# СРАВНЕНИЕ МОДЕЛЕЙ

In [None]:
import warnings
import torch
from chronos import BaseChronosPipeline
import pandas as pd
from sqlalchemy import create_engine
import timesfm
import matplotlib.pyplot as plt
from statsmodels.tsa.arima.model import ARIMA

warnings.filterwarnings('ignore')

# Подключение к базе данных
engine = create_engine('postgresql+psycopg2://gen_user:Body0906rock@93.183.81.166/stock_analysis')

# Список актуальной номенклатуры
actual_items = pd.read_sql_query(
    """
    SELECT "Наименование"
    FROM public.actual_items
    """,
    con=engine
)
item_list = actual_items['Наименование'].sort_values().to_list()

# Define the test period
test_start = '2024-01-01'
test_end = '2024-11-30'
train_end = '2023-12-31'

# Helper function to calculate SMAPE
def calculate_smape(y_true, y_pred):
    return 100 * np.mean(2 * np.abs(y_true - y_pred) / (np.abs(y_true) + np.abs(y_pred)))

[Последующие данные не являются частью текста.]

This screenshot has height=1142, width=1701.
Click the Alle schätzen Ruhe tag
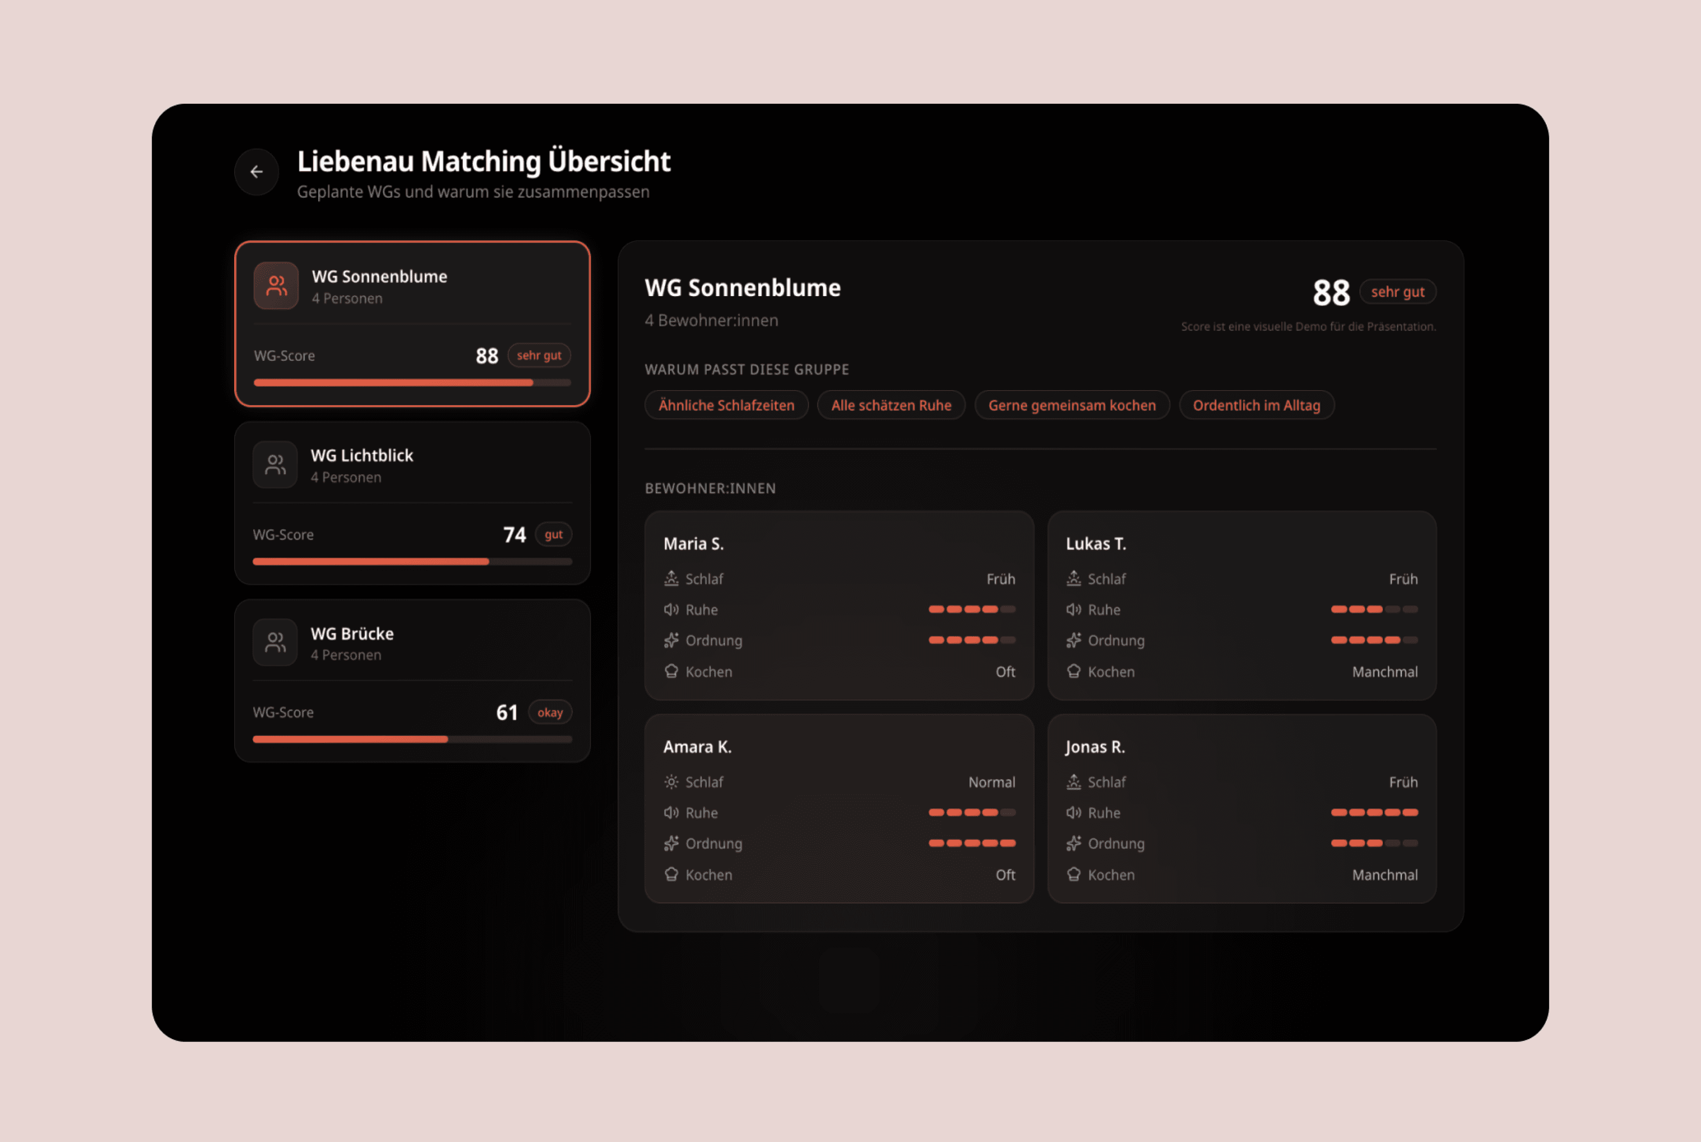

# Placeholder for SMAPE and forecast results
smape_results = []
forecast_results = []

for item in item_list:
    # Выгрузка данных по номенклатуре
    sales_by_item_sql = f"""
    SELECT "Дата", "Продажи"
    FROM public.sales
    WHERE "Номенклатура" = '{item}'
    """
    sales_by_item = pd.read_sql_query(sales_by_item_sql, engine).set_index('Дата')
    if sales_by_item.empty:
        continue
    # Разбивка на тренировочный и тестовый датасет
    train = sales_by_item[sales_by_item.index < train_end].resample('M').sum()
    test = sales_by_item[(sales_by_item.index >= test_start) & (sales_by_item.index <= test_end)].resample('M').sum()
    prediction_length = test.shape[0]

    # Модель Amazon Chronos
    pipeline = BaseChronosPipeline.from_pretrained(
        "amazon/chronos-bolt-base",
        device_map="cpu",
        torch_dtype=torch.bfloat16,
    )
    quantiles, mean = pipeline.predict_quantiles(
        context=torch.tensor(train['Продажи']),
        prediction_length=prediction_length,
        quantile_levels=[0.1, 0.5, 0.9],
    )
    amazon_forecast = quantiles[0, :, 1]

    # Модель Google TimesFM
    df = pd.DataFrame({'unique_id': [1] * len(train),
                       'ds': train.index,
                       "y": train['Продажи']})
    tfm = timesfm.TimesFm(
        hparams=timesfm.TimesFmHparams(
            backend="cpu",
            per_core_batch_size=32,
            horizon_len=prediction_length,
        ),
        checkpoint=timesfm.TimesFmCheckpoint(
            huggingface_repo_id="google/timesfm-1.0-200m-pytorch"),
    )
    timesfm_forecast = tfm.forecast_on_df(
        inputs=df,
        freq="M",
        value_name="y",
        num_jobs=-1,
    )["timesfm"].values

    # Модель ARIMA
    arima_model = ARIMA(train['Продажи'], order=(5, 1, 0))  # Пример параметров (p, d, q)
    arima_fit = arima_model.fit()
    arima_forecast = arima_fit.forecast(steps=prediction_length)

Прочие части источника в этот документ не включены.